During those years of 1962-69, Prestige kept his name in the spotlight as best as it possibly could, releasing a number of albums with material from the vaults. Nevertheless, upon the release of Ammons from jail in 1969, the label was curious if the big-toned melodist could still deliver. The answer was affirmative with a capital A. Ammons had honed his chops in prison. The homecoming concert at Chicago’s Plucked Nickel in the fall of ’69 (the liner notes say) was a succes, the following gigs in Detroit, Baltimore and Philadelphia likewise. New York? No, Ammons wasn’t allowed to play in the Big Apple. A bunch of bureaucrats from the liquor board kept “Jug” out of town.
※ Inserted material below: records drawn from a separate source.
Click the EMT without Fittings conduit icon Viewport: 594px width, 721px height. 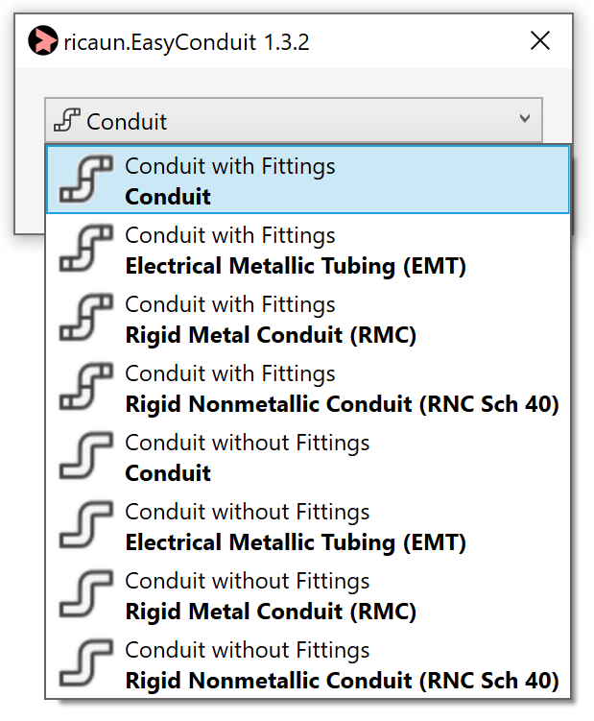coord(85,526)

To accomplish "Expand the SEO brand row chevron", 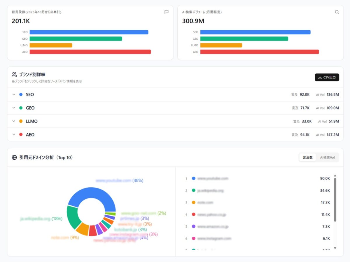I will 13,94.
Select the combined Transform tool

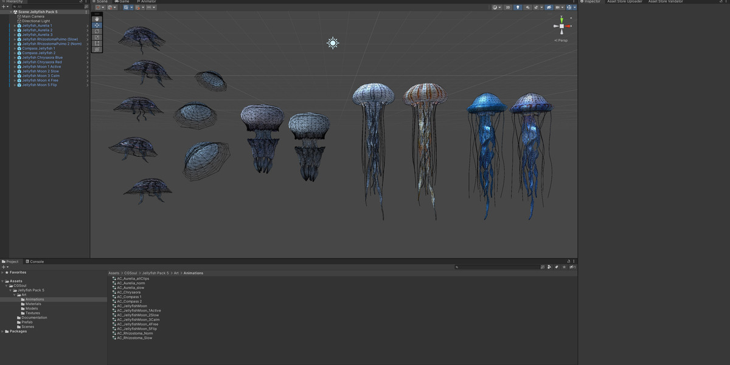(97, 49)
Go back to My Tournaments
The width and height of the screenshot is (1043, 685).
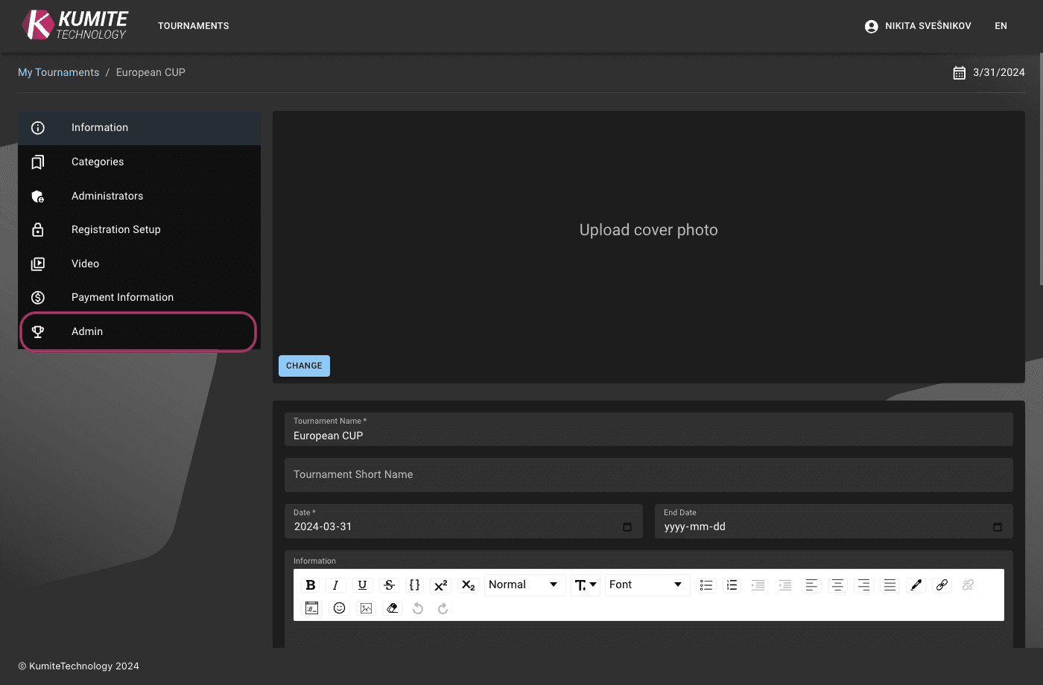[x=58, y=71]
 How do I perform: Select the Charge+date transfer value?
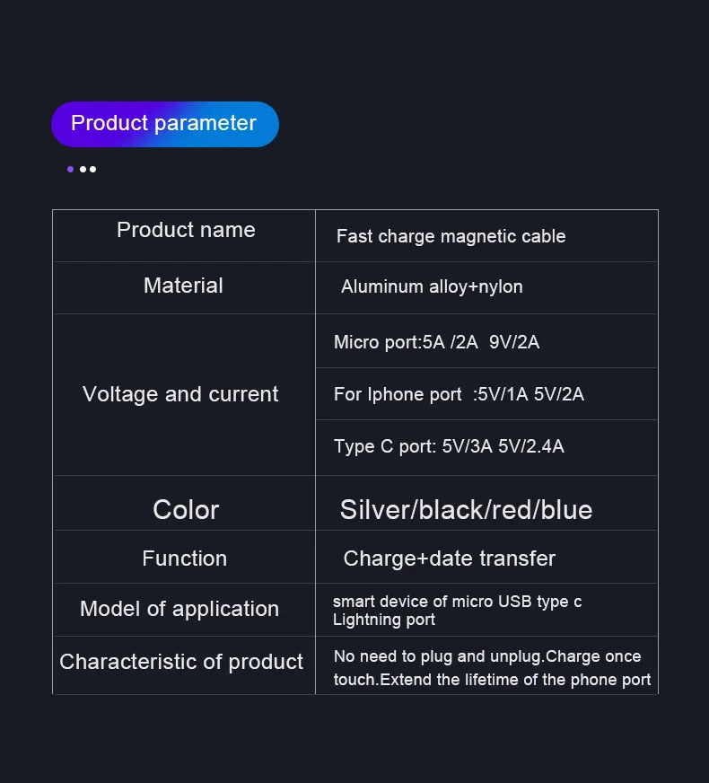point(449,559)
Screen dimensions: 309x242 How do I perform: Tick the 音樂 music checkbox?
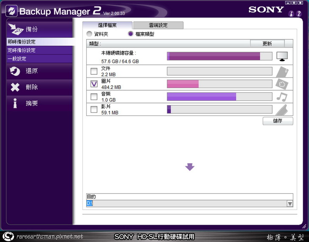point(94,97)
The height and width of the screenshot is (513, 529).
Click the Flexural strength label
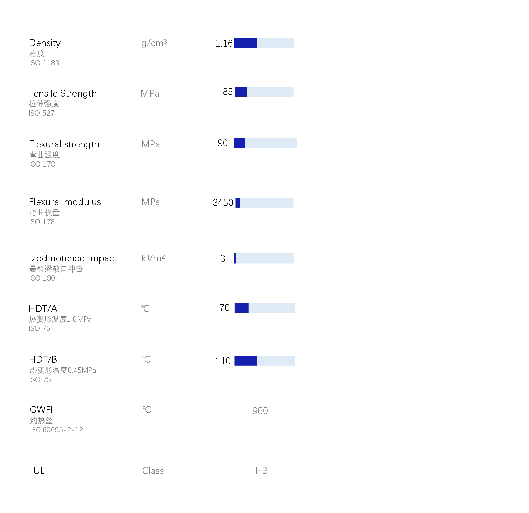point(64,144)
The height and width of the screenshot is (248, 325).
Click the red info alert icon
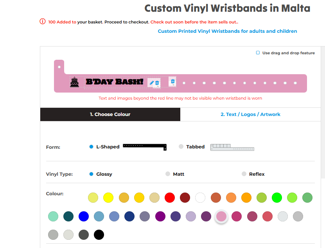pyautogui.click(x=43, y=21)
Except for the studio of Rudy van Gelder, where Ammons recorded the well-received The Boss Is Back! and, subsequently, Brother Jug! and The Black Cat!. In between, Prestige released a live album with Dexter Gordon, The Chase!.
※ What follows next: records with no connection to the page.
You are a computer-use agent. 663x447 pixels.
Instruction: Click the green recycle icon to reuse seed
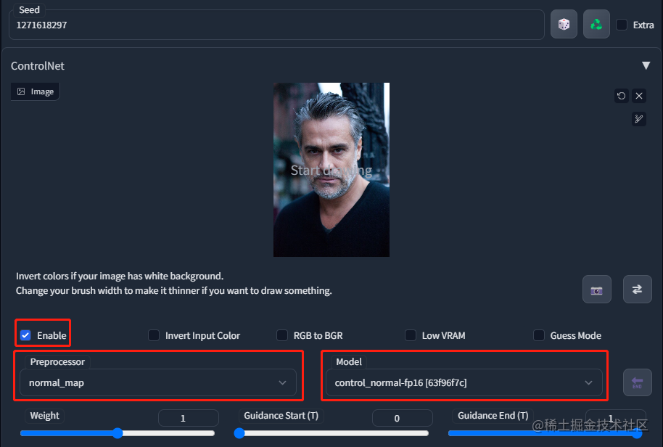(596, 24)
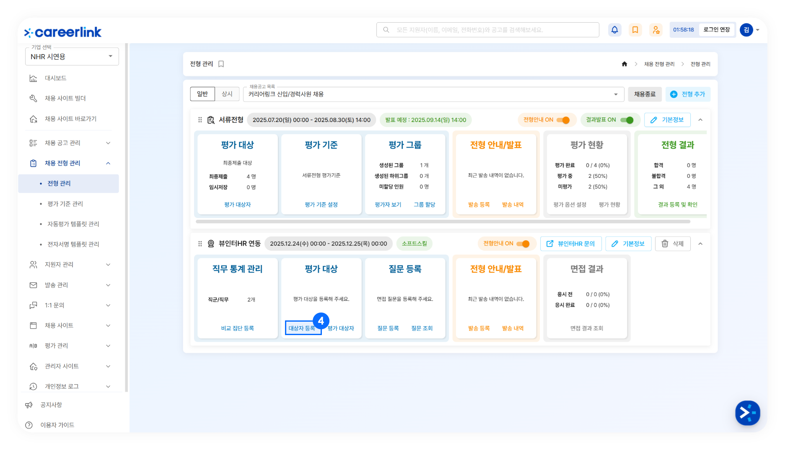785x450 pixels.
Task: Click the applicant search input field
Action: click(x=487, y=30)
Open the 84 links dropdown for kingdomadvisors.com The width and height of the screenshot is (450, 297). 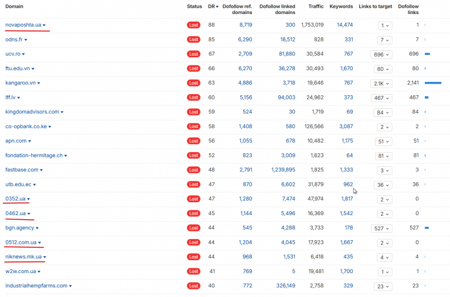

Meanwhile, the health of Ammons had detoriated considerably. Ammons passed away in 1974 at the age of forty-nine. They dug for “Jug”. At his funeral Sonny Stitt, whom Ammons had been associated with regularly throughout his career, played My Buddy. One of the best friends of Ammons, tenor saxophonist Prince James, also performed. James is featured on Brother Jug as well, on the last track of the album, Ger-Ru, which also includes Junior Mance, the pianist who’d been part of an early Ammons group.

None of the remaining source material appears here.